Jul 07

Running is an excellent sport for people as they get older. It provides significant benefits that can offset the effects of ageing. More than half the runners in the New York City Marathon are over 40, and over 10% of all runners train on a proform treadmill either at home or in their local gym.

From your thirties onwards, a number of physical changes take place in the average person’s body. Your ability to consume oxygen decreases, muscle mass reduces, muscle elasticity reduces, lung elasticity declines, bone density reduces, the metabolism slows, body fat increases and the immune system becomes weaker.
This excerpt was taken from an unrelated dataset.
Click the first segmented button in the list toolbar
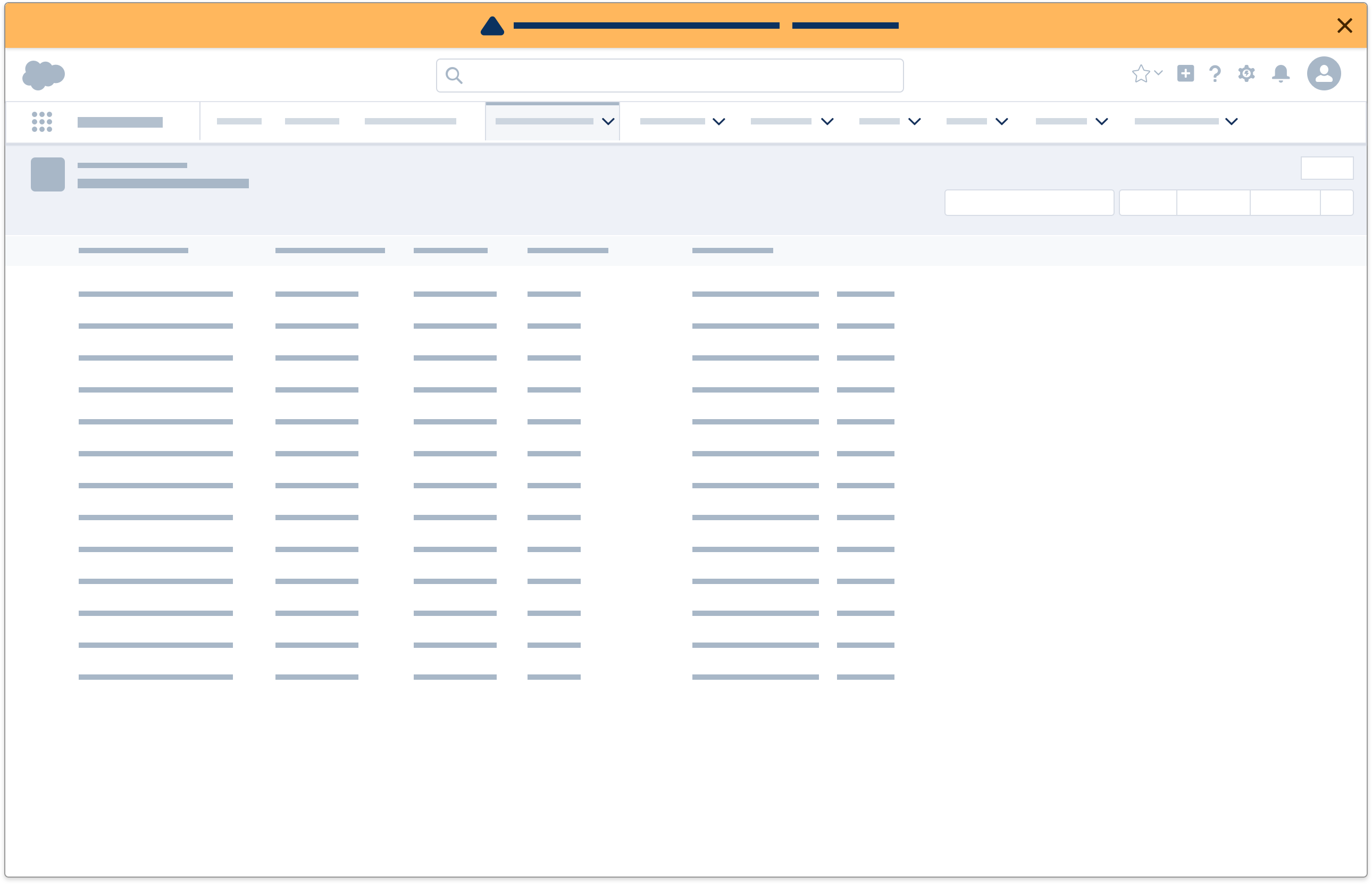This screenshot has width=1372, height=884. click(x=1147, y=202)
How many more reasons do you need to take up running – even using a home based horizon treadmill will make all the difference.
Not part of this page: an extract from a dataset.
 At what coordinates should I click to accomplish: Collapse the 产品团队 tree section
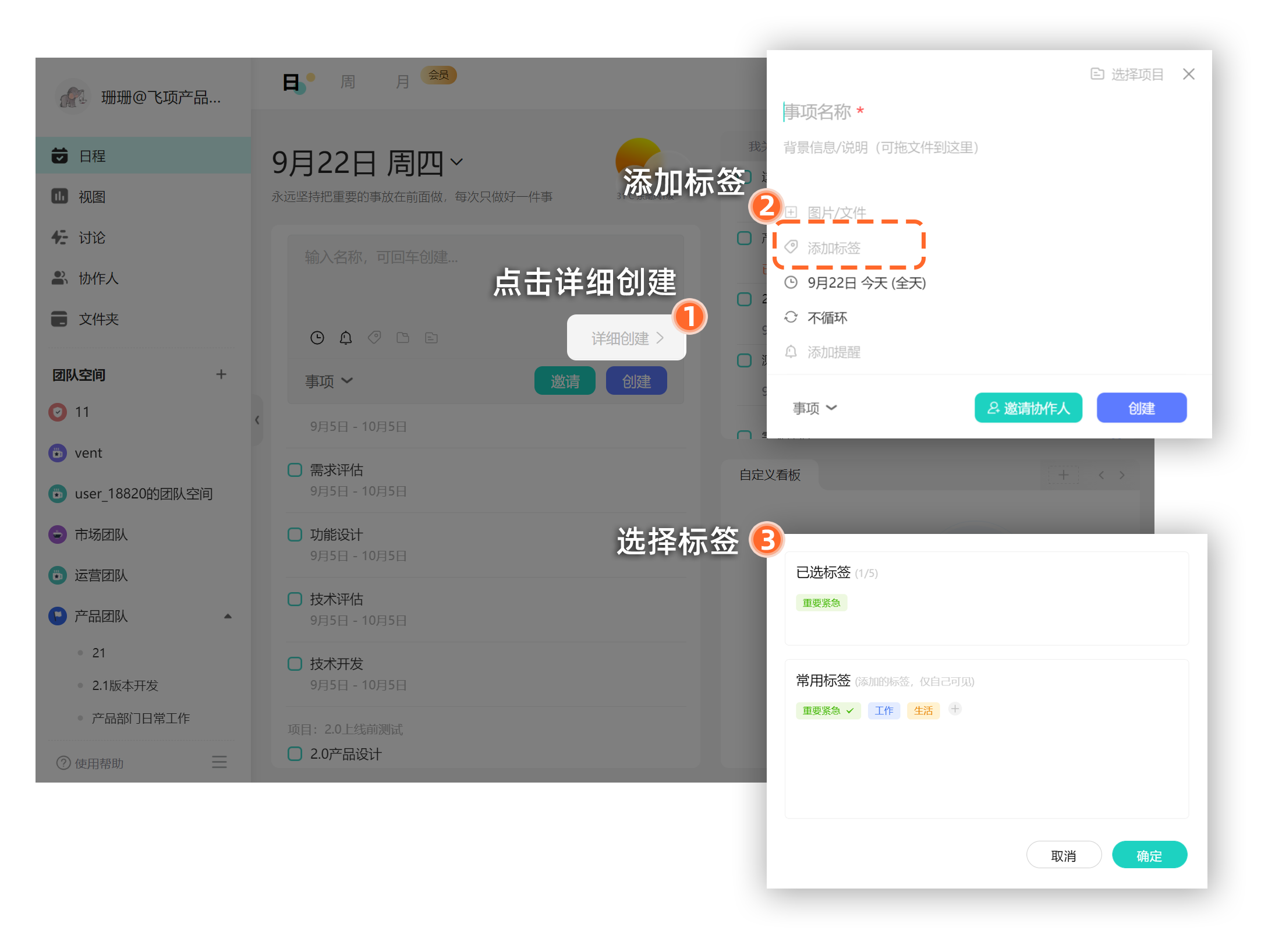(228, 616)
These changes will have an adverse impact on running performance. The fall in aerobic capacity, reduced stride length, reduced leg strength, and reduced ability to store energy all contribute to deterioration in performance. In general, it is thought that running speeds deteriorate by about 1 per cent a year from a peak at some point in the thirties; and we appear to lose aerobic capacity at about 9 – 10 per cent a decade.

However, older runners can continue to perform extraordinary athletic feats. Canadian athlete Ed Whitlock ran a marathon in 2:59:09 in September 2003, at the age of 72. Carlos Lopes set the world marathon record at the age of 38. At the age of 52, Hal Higdon, marathon runner and writer, ran a 10 km in 31:08 and a marathon in 2:29:27.